The May 24 contest, held in Belgrade, Serbia, grabbed a TV audience of roughly 105 million viewers, up from 90 million in 2007, the European Broadcasting Union, organization of Eurovision, reported this week.
This year’s final, won by Russia’s Dima Bilan with the song “Believe,” attracted more than 6 million votes, while roughly 2 million votes were cast during the Eurovision semi-finals the prevous evening.
Veteran commentator Terry Wogan incited a wave of protests in Britain after he suggested on air that certain European regions were freezing-out the United Kingdom, and that the its latest poor result with Andy Abraham’s equal-last place-getter “Even If” was evidence that Eurovision was “no longer a music contest”.
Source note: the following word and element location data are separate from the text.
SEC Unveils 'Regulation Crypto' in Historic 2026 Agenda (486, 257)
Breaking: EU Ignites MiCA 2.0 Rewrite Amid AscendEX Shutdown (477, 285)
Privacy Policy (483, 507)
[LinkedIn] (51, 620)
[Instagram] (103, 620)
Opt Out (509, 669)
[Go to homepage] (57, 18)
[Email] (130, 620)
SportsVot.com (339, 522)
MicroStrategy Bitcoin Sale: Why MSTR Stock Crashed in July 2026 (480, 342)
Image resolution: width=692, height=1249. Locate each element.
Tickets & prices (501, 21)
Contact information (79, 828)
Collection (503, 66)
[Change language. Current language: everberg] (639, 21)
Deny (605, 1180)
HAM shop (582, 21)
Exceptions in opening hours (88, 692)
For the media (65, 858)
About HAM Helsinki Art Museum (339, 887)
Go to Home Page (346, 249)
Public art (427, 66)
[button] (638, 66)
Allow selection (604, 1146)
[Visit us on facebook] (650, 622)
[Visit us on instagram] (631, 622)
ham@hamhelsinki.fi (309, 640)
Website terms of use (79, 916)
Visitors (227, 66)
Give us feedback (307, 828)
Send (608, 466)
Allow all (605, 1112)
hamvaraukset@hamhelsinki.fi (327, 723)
Hundreds of reports and blogs on the voting block theme emerged in the following days, under such headlines as “Let’s scrap Eurovision” and “Should the U.K. enter Eurovision?” British Liberal Democrat member of parliament Richard Younger-Ross took matters further, branding the competition a “joke” and tabling a Commons motion, calling on the BBC to insist on changes to the voting system or withdraw from the contest.
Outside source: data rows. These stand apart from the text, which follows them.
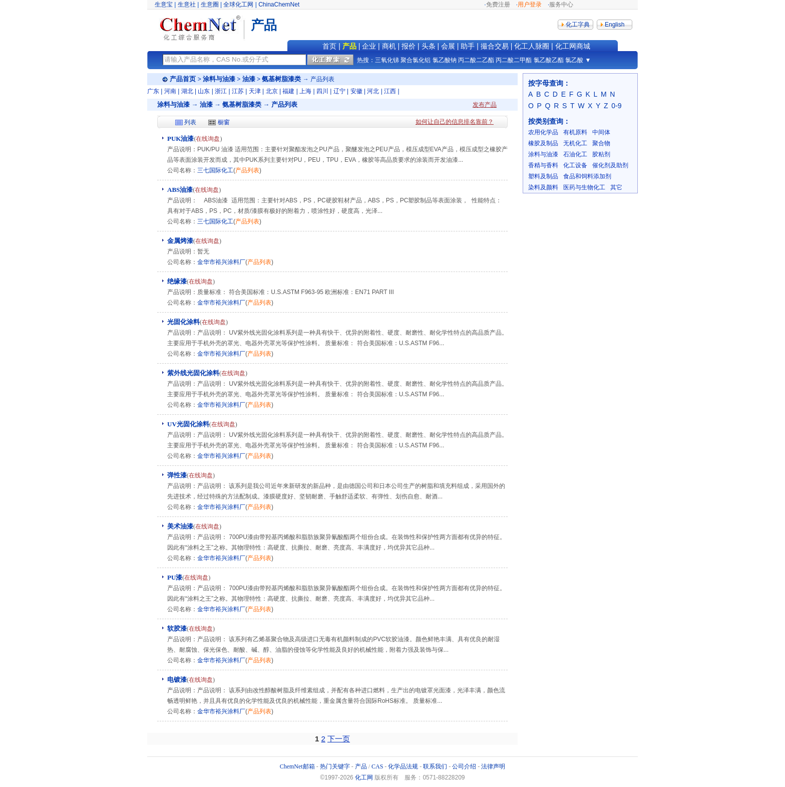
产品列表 (247, 170)
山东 (204, 91)
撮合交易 (495, 46)
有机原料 (575, 132)
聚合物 (601, 143)
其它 (616, 187)
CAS (377, 766)
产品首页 (183, 79)
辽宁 (339, 91)
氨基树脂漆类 (281, 79)
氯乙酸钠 (445, 60)
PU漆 (174, 577)
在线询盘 (208, 138)
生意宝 (164, 4)
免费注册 (498, 4)
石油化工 (575, 154)
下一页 (338, 738)
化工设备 (575, 165)
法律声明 (493, 766)
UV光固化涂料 (188, 424)
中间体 (601, 132)
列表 (190, 122)
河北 (373, 91)
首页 (329, 46)
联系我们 (435, 766)
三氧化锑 (387, 60)
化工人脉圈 (531, 46)
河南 (170, 91)
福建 (288, 91)
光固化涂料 (183, 322)
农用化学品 (543, 132)
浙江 (221, 91)
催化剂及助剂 (610, 165)
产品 (349, 46)
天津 (255, 91)
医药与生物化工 (584, 187)
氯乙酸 (574, 60)
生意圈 (210, 4)
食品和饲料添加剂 (587, 176)
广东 (153, 91)
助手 (468, 46)
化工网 (364, 777)
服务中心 (561, 4)
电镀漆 (177, 679)
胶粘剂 (601, 154)
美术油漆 (180, 526)
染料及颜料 (543, 187)
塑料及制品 (543, 176)
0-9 (616, 106)
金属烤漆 (180, 240)
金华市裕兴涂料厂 (221, 262)
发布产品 (485, 104)
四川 (322, 91)
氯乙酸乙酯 (549, 60)
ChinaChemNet (278, 4)
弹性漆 (177, 475)
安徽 (356, 91)
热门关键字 (335, 766)
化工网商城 (572, 46)
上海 (305, 91)
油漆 (248, 79)
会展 (448, 46)
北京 (272, 91)
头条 (429, 46)
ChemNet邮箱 (297, 766)
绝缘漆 (177, 281)
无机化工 (575, 143)
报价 (409, 46)
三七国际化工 (215, 170)
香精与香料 (543, 165)
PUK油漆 (180, 138)
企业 (369, 46)
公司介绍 (464, 766)
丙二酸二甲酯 (514, 60)
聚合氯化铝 (416, 60)
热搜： (366, 60)
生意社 (187, 4)
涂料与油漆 (219, 79)
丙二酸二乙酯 (476, 60)
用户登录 (530, 4)
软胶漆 (177, 628)
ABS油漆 (180, 189)
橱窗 (224, 122)
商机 (389, 46)
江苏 (238, 91)
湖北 (187, 91)
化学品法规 (403, 766)
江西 (390, 91)
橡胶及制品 (543, 143)
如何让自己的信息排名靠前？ (455, 121)
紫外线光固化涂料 (193, 373)
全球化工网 (238, 4)
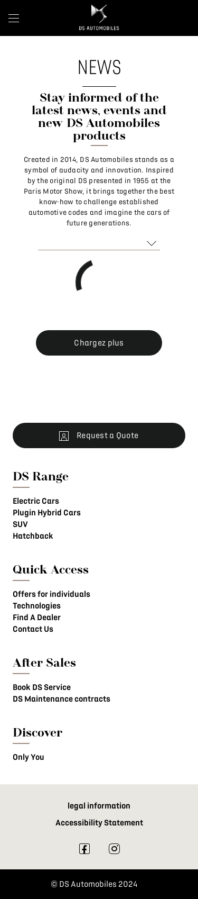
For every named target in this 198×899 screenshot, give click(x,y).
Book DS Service (42, 687)
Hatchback (33, 536)
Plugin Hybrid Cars (47, 512)
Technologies (37, 606)
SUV (20, 524)
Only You (28, 757)
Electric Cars (36, 501)
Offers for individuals (51, 594)
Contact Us (33, 629)
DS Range (41, 476)
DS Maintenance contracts (61, 699)
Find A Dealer (37, 617)
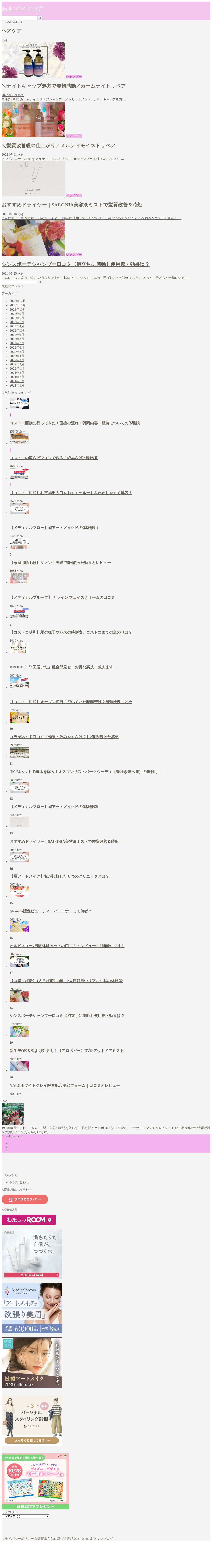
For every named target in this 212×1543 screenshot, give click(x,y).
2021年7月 (17, 377)
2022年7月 (17, 343)
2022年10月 (18, 330)
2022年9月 (17, 334)
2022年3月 (17, 360)
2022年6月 (17, 347)
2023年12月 (18, 301)
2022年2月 (17, 364)
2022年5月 (17, 351)
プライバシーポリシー (18, 1539)
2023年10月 (18, 309)
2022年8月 (17, 339)
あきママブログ (23, 8)
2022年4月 (17, 356)
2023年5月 (17, 322)
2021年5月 (17, 385)
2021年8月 (17, 372)
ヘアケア (16, 1531)
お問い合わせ (19, 1182)
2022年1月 (17, 368)
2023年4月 (17, 326)
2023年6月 (17, 318)
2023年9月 (17, 313)
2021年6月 (17, 381)
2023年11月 (18, 305)
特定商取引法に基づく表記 (54, 1539)
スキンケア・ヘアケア (26, 1527)
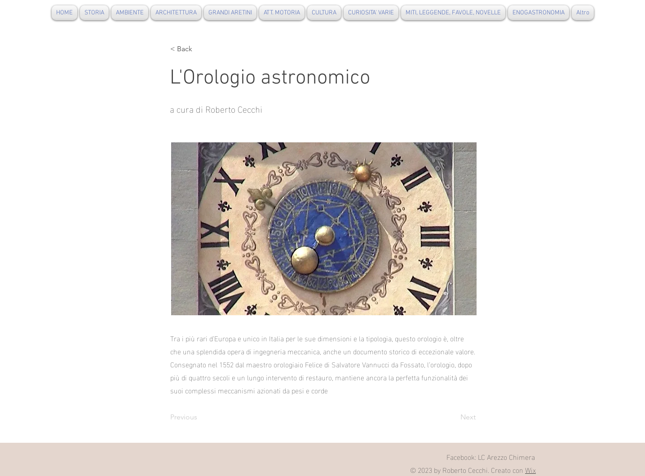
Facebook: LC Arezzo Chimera (490, 456)
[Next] (453, 417)
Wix (530, 469)
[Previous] (200, 417)
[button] (200, 49)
The EBU has acknowledged the voting trends, but reiterated that its voting system was not flawed. “In 2008, we have identified a certain amount of neighbor voting between the Nordic countries, and between former Yugoslavian countries. But this did not help Russia,” the EBU said in a statement.
“Voting for your neighbour was not, and has never been the reason a song wins. The statistics prove that you can only win, if almost all countries vote for you.”
Bjorn Erichsen, director of Eurovision, put things in a slightly different perspective. In an interview broadcast on World Radio Geneva, he said, “We cannot be out there in the living rooms controlling, saying to people, you must not vote for a country close to you. Russia has been there for 15 years without winning, there were not voting problems in 15 years. Now they’ve won and (Brits) are suddenly saying, hey their neighbors are voting for them.”
The EBU contracted Deutsche Teleko, and specialized German company Digame to handle and control its system, which gathered votes from 43 countries. Accounting giant Price Waterhouse is auditing the voting system and the result. The EBU, naturally, insists its televoting system is fraud-proof.